0941 La nobilitazione del prossimo – Il rifiuto -L’ora della conoscenza

01. Jun 1939: Libro 18

Quando l’uomo vede il Mio Agire in tutti gli avvenimenti, nella piena fiducia fa tutto ciò che gli consiglia il suo cuore: questa è la vera fede. Sono costantemente vicino a te e ti guido, e quindi il tuo agire non può trasgredire contro la Mia Volontà, dove il tuo costante tendere è rivolto alla diffusione della Mia Parola. L’unica via verso la conoscenza passa dai Comandamenti dell’amore. Chi con cuore amorevole si prende cura di un’anima, le porta con ciò già vicino la Corrente divina. Avrà una straordinaria facoltà di agire mentalmente sugli uomini, troverà pure il collegamento tramite l’amore con lo spirito non ancora risvegliato e lo stimolerà a diventare attivo. Tutto nell’uomo aspira alla liberazione dalle catene, si trova soltanto in uno stato totalmente inattivo e così è diventato inerme, perciò gli è anche assolutamente urgente lo stimolo. L’uomo crede di poter respingere da sé tutto lo spirituale, sempre nell’errata opinione di sottrarsi così alla responsabilità, ma non riconosce la sua propria situazione, e perciò non si sforza nemmeno di salvarsi dal pericolo. Ma anche a lui deve arrivare l’ora della conoscenza, e può essere beato se questo avviene ancora sulla Terra. Allora ha ancora pienamente la possibilità di formare la sua vita secondo la giusta destinazione.
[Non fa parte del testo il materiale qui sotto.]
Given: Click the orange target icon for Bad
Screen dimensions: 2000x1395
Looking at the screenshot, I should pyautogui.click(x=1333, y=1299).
Rimane comunque in continuo rifiuto, ma interiormente segue questi pensieri ed il suo cammino terreno inutile gli si presenterà davanti agli occhi con spaventosa chiarezza. Lo spirito in lui esige inesorabilmente il diritto e non si lascia più tenere catturato. Bada alla voce dall’aldilà e la deve accettare contro la sua volontà. E così tutto il tendere spirituale è accompagnato da successo, anche se sovente poco visibile, perché l’uomo ammetterà solo di rado apertamente, quanto profondamente lo toccano le Parole del Signore. Lui stesso non lo vuole ammettere e sta comunque sotto il bando della Parola che viene dall’Alto. I pesi della Terra retrocedono, e sin dall’ora il ponte nell’aldilà non è più impraticabile, ma viene usato sovente da figli terreni che cercano, però dubitano. E tutto ciò può fare l’amore di una persona che sta nel servizio del Signore, che aspira soltanto alla nobilitazione del prossimo e vuole dare, e dato che alla base dell’agire c’è soltanto la gioia di dare, il seme non cadrà nemmeno su un suolo sassoso.